The authors declare that they have no competing interests.

Figures

**Figure 1**
Phenotypes and growth indexes of sweet potato plants infected (VCSP) and non-infected (VFSP) leaves. (A) Phenotypes of VCSP and VFSP leaves. (B) Fluorescence images of VCSP and VFSP leaves. (C) Three virus genes were not detected in leaf and tuber of sweet potato. (D) Length and width of VCSP and VFSP leaves. (E) Content of chlorophyll a, b, and total chlorophyll. (F) Fv/Fm of VCSP and VFSP leaves. Three independent experimental replicates were analyzed for each treatment, and data are indicated as the mean ± SE (n = 3). Independent t-test was performed to check difference between VFSP and VCSP (** p < 0.01; * p < 0.05).

**Figure 2**
Comparison of yield and quality of VCSP and VFSP storage roots. (A) Content of starch. (B) Content of beta-carotene. (C) Content of vitamin C. (D) Yield of plot.

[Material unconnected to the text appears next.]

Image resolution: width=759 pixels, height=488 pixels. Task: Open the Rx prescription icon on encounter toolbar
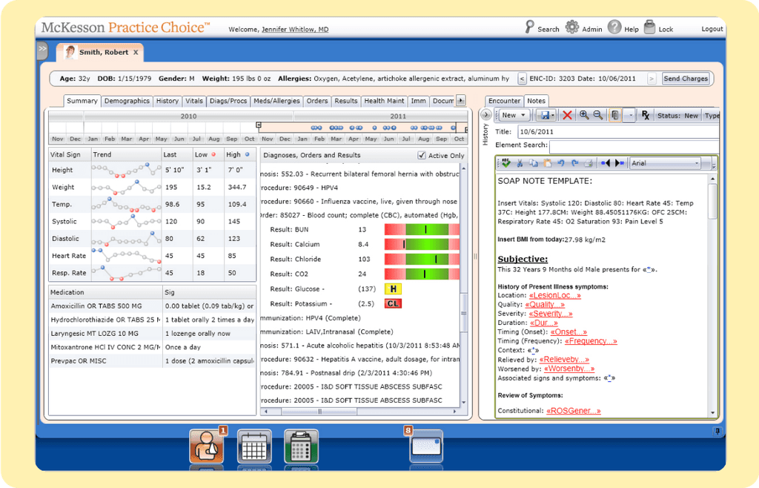tap(646, 115)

Three independent experimental replicates were analyzed for each treatment, and data are indicated as the mean ± SE (n = 3). Independent t-test was performed to check difference between VFSP and VCSP (** p < 0.01; * p < 0.05).

**Figure 3**
Gene expression profile of leaves and storage roots in VCSP and VFSP.

**Figure 4**
Gene Ontology (GO) classification of differentially expressed genes (DEGs) identified. GO classification of differentially up-regulated genes of VFSP/VCSP (A) leaves and (B) storage roots. GO classification of differentially down-regulated genes of VFSP/VCSP (C) leaves and (D) storage roots.

**Figure 5**
Validation of differentially expressed candidate genes. A,B: qRT-PCR analysis of ten upregulated genes (A) and four downregulated genes (B) in VFSP and VCSP leaves. C,D: qRT-PCR analysis of six upregulated genes (C) and six downregulated genes (D) in VFSP and VCSP storage roots. Three independent experimental replicates were analyzed for each sample, and data are indicated as the mean ± SD (n = 3). Independent t-test was performed to check difference between VFSP and VCSP (p < 0.05 or p < 0.01). All differentially expressed genes displayed significant differences between VFSP and VCSP at 0.05 confidence level.

**Figure 6**
Kyoto Encyclopedia of Genes and Genomes (KEGG) Pathway enrichment analysis of DEGs identified. KEGG Pathway enrichment analysis based on the differentially up-regulated genes between VFSP and VCSP (A) leaves and (B) storage roots. KEGG Pathway enrichment analysis based on the differentially down-regulated genes between VFSP and VCSP (C) leaves and (D) storage roots.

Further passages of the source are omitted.